WORK ITEM:
What needs transcribing is the line with "Open manager 张军 profile link" and every line after it to the end of the records, exactly and alone, with no pictures.

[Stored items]

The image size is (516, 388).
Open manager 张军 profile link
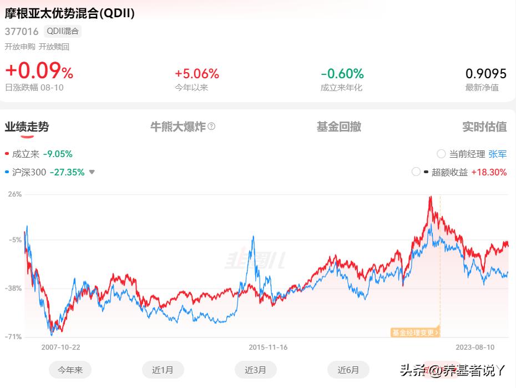[498, 154]
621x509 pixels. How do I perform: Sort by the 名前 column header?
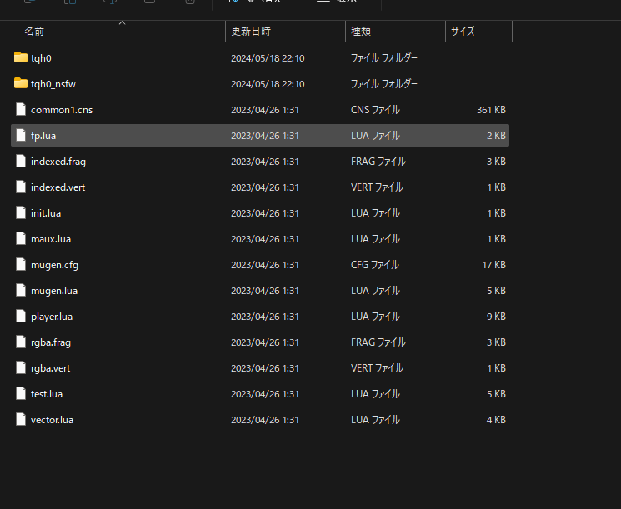pyautogui.click(x=34, y=32)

ANSWER AREA:
Open manager 张军 profile link
[498, 154]
621x509 pixels. How do I perform: Sort by the 名前 column header?
pyautogui.click(x=34, y=32)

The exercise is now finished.